Preferably, in another embodiment, the input-side three-pole filter input terminal is configured to be connected to a negative pole of a high voltage battery 230 at a first filter input terminal 213, to be connected to a positive pole of the high voltage battery 230 and a positive pole of a charging voltage 232 at a second filter input terminal 215, and to be connected to a negative pole of a charging voltage 234 at a third filter input terminal 217. The output-side 3-pole filter output connection is configured to be connected to a negative input connection of the inverter 210 at a first filter output terminal 212, to be connected to a positive input connection of the inverter 210 at a second filter output terminal 214 and to be connected to the winding terminal 228 of an electric machine 220 connected to the inverter 210 at a third filter output terminal 216.

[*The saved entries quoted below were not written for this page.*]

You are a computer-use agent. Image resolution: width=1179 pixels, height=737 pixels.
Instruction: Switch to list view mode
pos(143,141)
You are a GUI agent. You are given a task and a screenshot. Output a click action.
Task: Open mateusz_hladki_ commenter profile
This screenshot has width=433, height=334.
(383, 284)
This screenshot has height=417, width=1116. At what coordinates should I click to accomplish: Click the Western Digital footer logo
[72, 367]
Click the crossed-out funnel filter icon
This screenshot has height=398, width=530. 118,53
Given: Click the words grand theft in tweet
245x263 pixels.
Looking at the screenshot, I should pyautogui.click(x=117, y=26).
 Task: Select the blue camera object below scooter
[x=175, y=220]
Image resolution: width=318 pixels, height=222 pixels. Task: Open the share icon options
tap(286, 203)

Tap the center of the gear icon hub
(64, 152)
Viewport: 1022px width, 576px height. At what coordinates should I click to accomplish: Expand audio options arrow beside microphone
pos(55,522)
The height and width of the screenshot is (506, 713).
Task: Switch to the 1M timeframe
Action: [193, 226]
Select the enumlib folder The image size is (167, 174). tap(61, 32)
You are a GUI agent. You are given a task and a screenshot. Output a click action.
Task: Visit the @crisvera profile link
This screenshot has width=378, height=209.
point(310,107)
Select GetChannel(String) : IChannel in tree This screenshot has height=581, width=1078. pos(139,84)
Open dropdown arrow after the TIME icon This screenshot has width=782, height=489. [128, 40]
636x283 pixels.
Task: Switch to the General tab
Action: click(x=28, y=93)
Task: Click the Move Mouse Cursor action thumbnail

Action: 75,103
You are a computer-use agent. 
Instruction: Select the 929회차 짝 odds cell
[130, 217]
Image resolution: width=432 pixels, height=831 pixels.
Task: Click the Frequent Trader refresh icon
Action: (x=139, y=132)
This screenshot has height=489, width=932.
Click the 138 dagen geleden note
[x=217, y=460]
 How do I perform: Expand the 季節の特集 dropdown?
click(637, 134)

FIG. 2 shows a schematic illustration of a vehicle 400 having an electric drive train 300 and an electric circuit 100. Preferably, the vehicle 400 comprises four wheels 402, preferably at least one of which is driven by the electric machine 220. This illustration shows only one possible embodiment of a vehicle 400. Preferably, the vehicle is any vehicle for use in the water, on land, or in the air. The drive train 300 comprises the electrical filter circuit 100 and the inverter 210, the multi-phase electric machine 220, and/or the power source 230. Preferably, the electrical power source 230 is connected to the power switching elements of the inverter 210 via the electrical filter circuit 100. The charging terminals, i.e., the negative pole of the charging voltage 232 and the positive pole of the charging voltage 234, are configured to be connected to a charging power source (not shown) in charging operation for charging the power source 230.